- Your goal
Every record that follows must be given again exactly.

Stored data
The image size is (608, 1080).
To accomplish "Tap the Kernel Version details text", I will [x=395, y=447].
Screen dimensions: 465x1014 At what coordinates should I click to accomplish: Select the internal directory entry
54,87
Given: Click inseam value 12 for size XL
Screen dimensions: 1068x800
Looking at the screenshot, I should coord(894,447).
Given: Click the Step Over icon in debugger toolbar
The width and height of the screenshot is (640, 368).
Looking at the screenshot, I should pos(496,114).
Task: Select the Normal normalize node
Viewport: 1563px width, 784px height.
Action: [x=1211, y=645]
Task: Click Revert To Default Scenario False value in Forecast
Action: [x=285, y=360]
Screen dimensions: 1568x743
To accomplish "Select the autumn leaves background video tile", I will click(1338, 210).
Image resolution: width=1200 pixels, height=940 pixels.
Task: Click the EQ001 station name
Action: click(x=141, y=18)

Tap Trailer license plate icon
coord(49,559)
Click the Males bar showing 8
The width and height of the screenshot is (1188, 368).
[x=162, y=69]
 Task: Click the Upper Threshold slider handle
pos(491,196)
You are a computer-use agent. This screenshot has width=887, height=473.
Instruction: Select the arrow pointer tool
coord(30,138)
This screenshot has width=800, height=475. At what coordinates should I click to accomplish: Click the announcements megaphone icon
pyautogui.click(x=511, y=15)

- Answer section
The image size is (608, 1080).
To accomplish "Tap the Kernel Version details text", I will [x=395, y=447].
Screen dimensions: 465x1014 At what coordinates should I click to accomplish: Select the internal directory entry
54,87
Given: Click inseam value 12 for size XL
Screen dimensions: 1068x800
Looking at the screenshot, I should coord(894,447).
Given: Click the Step Over icon in debugger toolbar
The width and height of the screenshot is (640, 368).
Looking at the screenshot, I should pos(496,114).
Task: Select the Normal normalize node
Viewport: 1563px width, 784px height.
Action: [x=1211, y=645]
Task: Click Revert To Default Scenario False value in Forecast
Action: [x=285, y=360]
Screen dimensions: 1568x743
To accomplish "Select the autumn leaves background video tile", I will click(1338, 210).
Image resolution: width=1200 pixels, height=940 pixels.
Task: Click the EQ001 station name
Action: click(x=141, y=18)

Tap Trailer license plate icon
coord(49,559)
Click the Males bar showing 8
The width and height of the screenshot is (1188, 368).
[x=162, y=69]
 Task: Click the Upper Threshold slider handle
pos(491,196)
You are a computer-use agent. This screenshot has width=887, height=473.
Instruction: Select the arrow pointer tool
coord(30,138)
This screenshot has width=800, height=475. At what coordinates should I click to accomplish: Click the announcements megaphone icon
pyautogui.click(x=511, y=15)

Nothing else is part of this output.